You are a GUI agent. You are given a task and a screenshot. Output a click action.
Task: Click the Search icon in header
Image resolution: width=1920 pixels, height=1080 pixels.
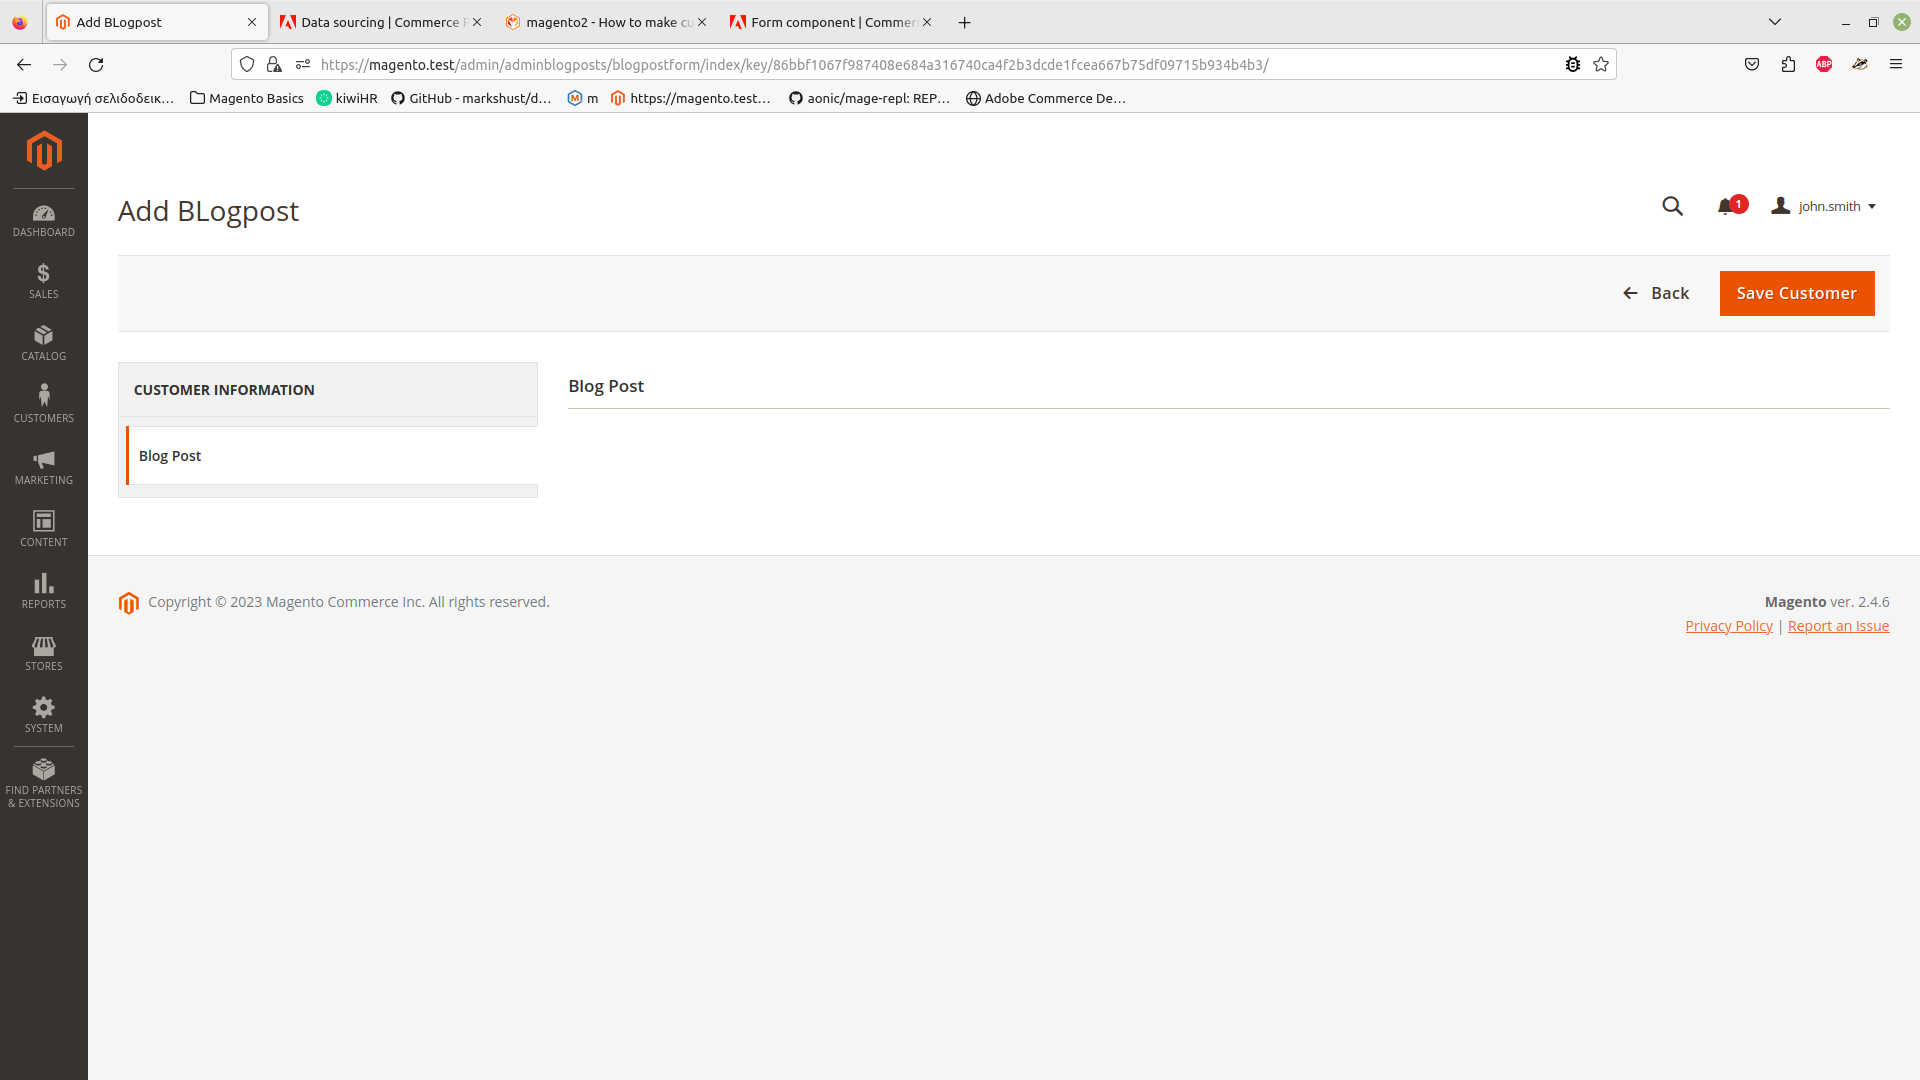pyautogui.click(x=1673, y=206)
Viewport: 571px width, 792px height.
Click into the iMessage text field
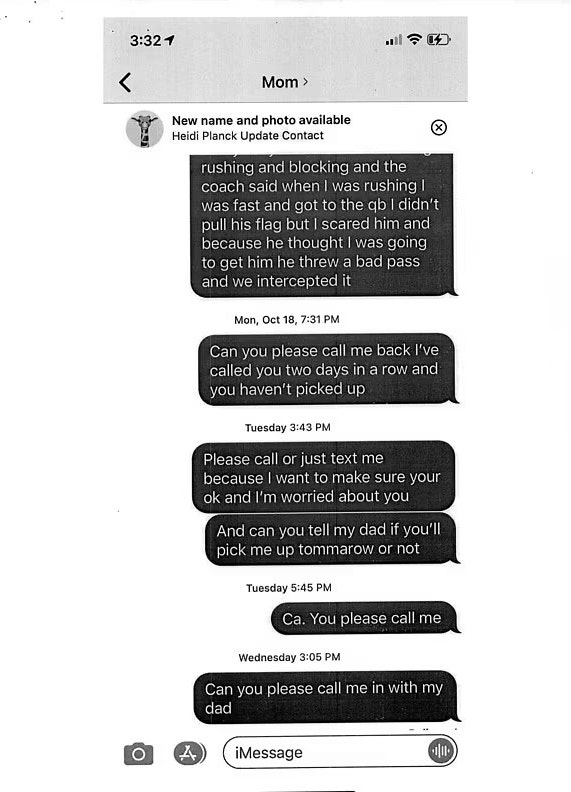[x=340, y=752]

----

> What to produce:
Starting at the line that contains "Task: Click the Search icon in header", restate each line verbatim through the final line of the listing, skipping all pictures.

> Solution to this task:
Task: Click the Search icon in header
Image resolution: width=1920 pixels, height=1080 pixels.
pyautogui.click(x=1673, y=206)
Viewport: 571px width, 792px height.
Click into the iMessage text field
[x=340, y=752]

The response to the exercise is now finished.